Chiffrer avec l’historique des instructions

À partir de là, les scientifiques utilisent une technique connue sous le nom anglais d’Instruction Set Randomization (randomisation du jeu d’instructions). “Nous chiffrons le programme en encodant l’état à chaque moment, c’est à dire pour chaque instruction. À un instant t, cet état du programme correspond donc à l’historique de toutes les instructions déjà exécutées.” C’est comme si l’on photographiait chaque étape du déroulement du programme.

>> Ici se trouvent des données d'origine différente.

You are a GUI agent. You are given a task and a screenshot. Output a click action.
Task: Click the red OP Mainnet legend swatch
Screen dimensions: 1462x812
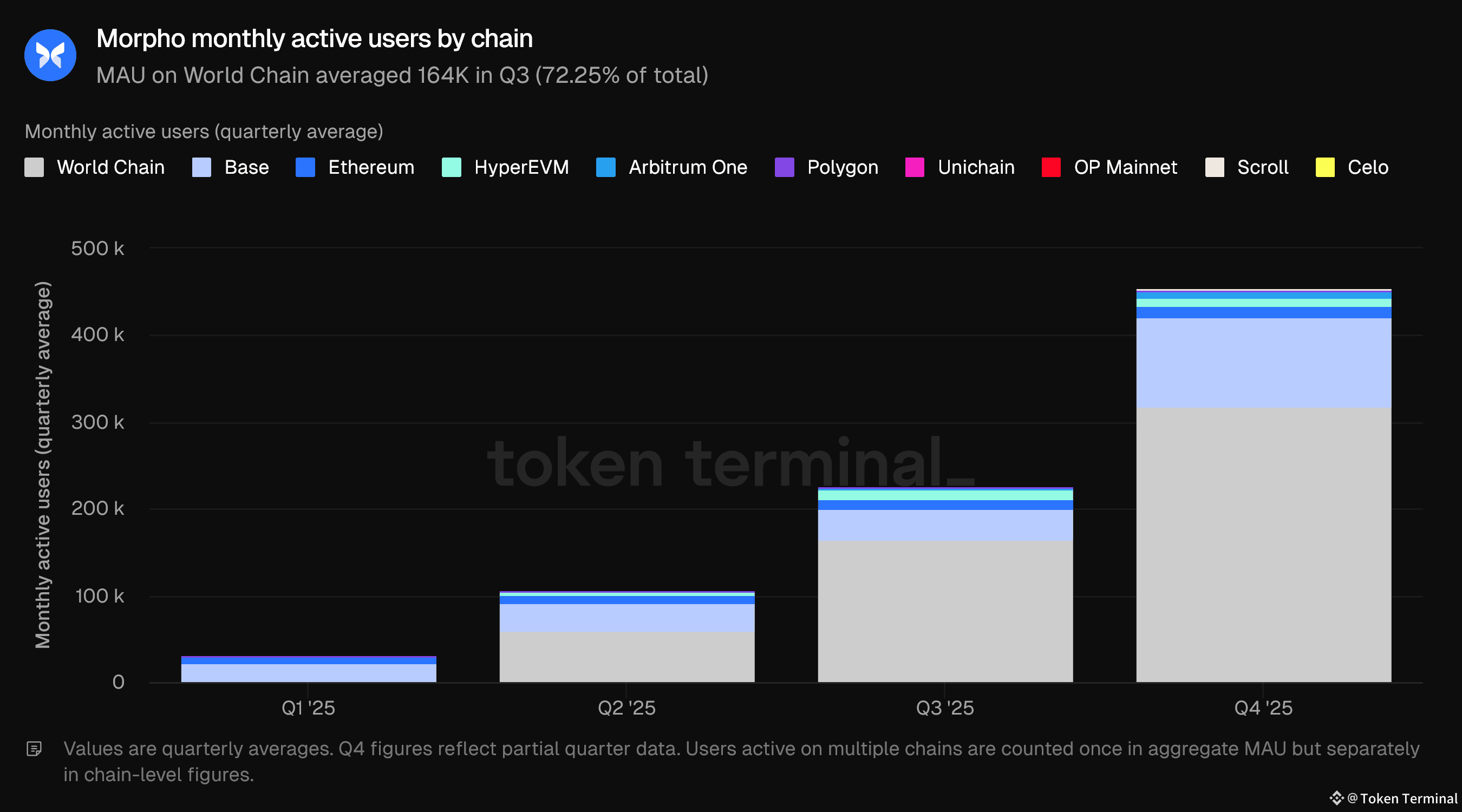[1050, 167]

“Nous représentons chacun de ces états successifs par une valeur spécifique que nous calculons à partir du graphe. En l’occurrence, il s’agit d’un très grand nombre qui va nous servir à chiffrer l’instruction. Le processeur devra ensuite déchiffrer ces instructions à la volée.

Si l’on utilise la bonne valeur correspondant à l’état attendu, alors on peut déchiffrer l’instruction juste avant son exécution. En revanche, si une instruction illégitime s’est glissée dans le système, l’état s’en trouve modifié. Impossible alors de déchiffrer car la valeur calculée pour l’état n’est plus la bonne.”

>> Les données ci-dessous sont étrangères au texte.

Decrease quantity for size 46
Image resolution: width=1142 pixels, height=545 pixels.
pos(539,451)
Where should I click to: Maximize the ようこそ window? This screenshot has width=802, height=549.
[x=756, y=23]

Une parade à beaucoup d’attaques

Compliqué ? “Oui. Et cette technique présente aussi une limite. Dans nos travaux, nous sommes obligés de considérer que l’on connaît initialement le graphe. Or, en pratique, ce n’est pas toujours le cas. Car, à la compilation, certaines instructions pointent parfois vers des valeurs dynamiques, donc inconnues à l’avance.” Autre inconvénient : le coût de calcul pour chiffrer et déchiffrer la litanie d’instructions.

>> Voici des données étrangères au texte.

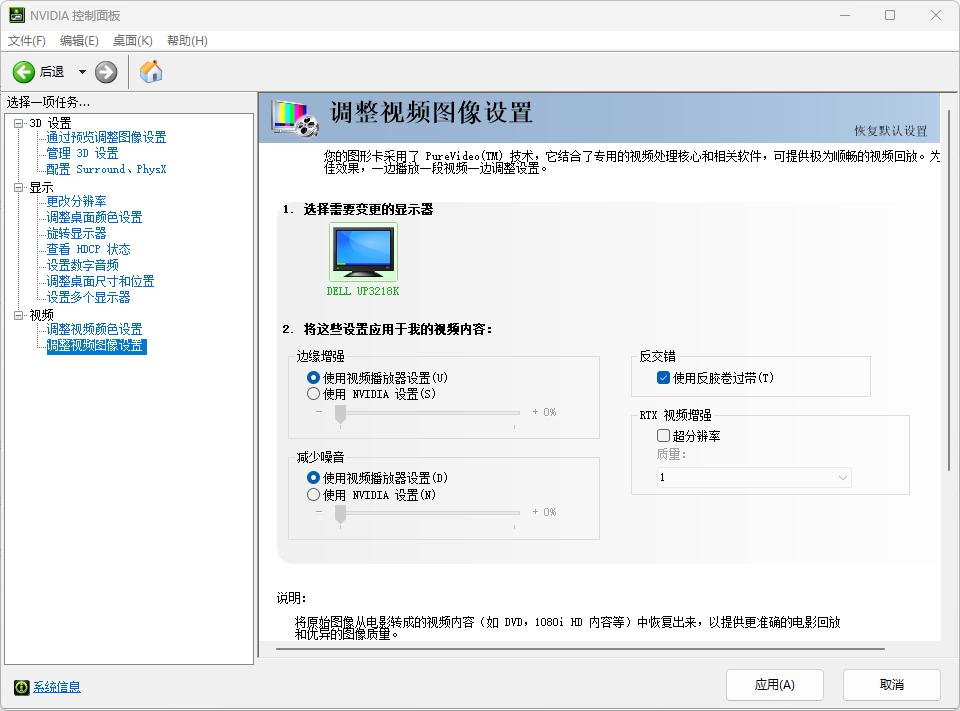960x711 pixels.
Task: Click the NVIDIA logo in the title bar
Action: pos(16,14)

“Cette  méthode consomme de la ressource. C’est clair. Mais notre implémentation pourrait sans doute être largement optimisée. Ce qui nous intéressait avant tout, c’était de valider la preuve de concept dans une véritable implémentation offrant de bonnes garanties. Les résultats (1) que nous venons de publier avec mes collègues Hélène Le Bouder (IMT Atlantique) et Gaël Thomas (DGA) permettent d’affirmer que ce genre de schéma offre une protection qui met le logiciel à l’abri de beaucoup de types d’attaques. Les attaques électro-magnétiques, par exemple. Mais aussi des attaques par ROP (Return-Oriented Programming). Dans ce deuxième cas, l’attaquant ne va pas essayer de faire exécuter son propre programme car cela devient difficile en raison de toutes les protections qui apparaissent. Il va plutôt tenter de modifier le flot de contrôle pour ensuite réutiliser des instructions légitimes afin d’exécuter son propre programme. C’est beaucoup plus difficile à repérer. Mais avec notre technique de protection, le ROP devient impossible.”

Quel impact au niveau industriel ? “Les constructeurs ne vont pas utiliser ce schéma directement. Mais nos recherches vont nourrir leur réflexion. Dans les années qui viennent, nous allons certainement assister à une spécialisation des cœurs. Elle existe déjà pour l’énergie, par exemple, avec des optimisations différentes en fonction de l’utilisation. Et de la même façon, dans les processeurs, nous allons voir émerger un cœur dédié à la sécurité. Les cœurs sécurisés pourront exécuter du code arbitraire avec plus de garanties. C’est dans cet axe-là que notre travail (2) va plutôt s’inscrire.”

 

  • (1) Lire : Hardware-Assisted Program Execution Integrity: HAPEI. Par : Ronan Lashermes, Hélène Le Bouder et Gaël Thomas. Dans : The 23rd Nordic Conference on Secure IT Systems. Novembre 2018.


  • (2) Ces recherches se poursuivent dans le cadre d’une nouvelle thèse de doctorat par Mathieu Escouteloup au sein de Cidre, une équipe de cybersécurité d’Inria, CentraleSupélec, Université Rennes 1 et CNRS, commune à l’Irisa.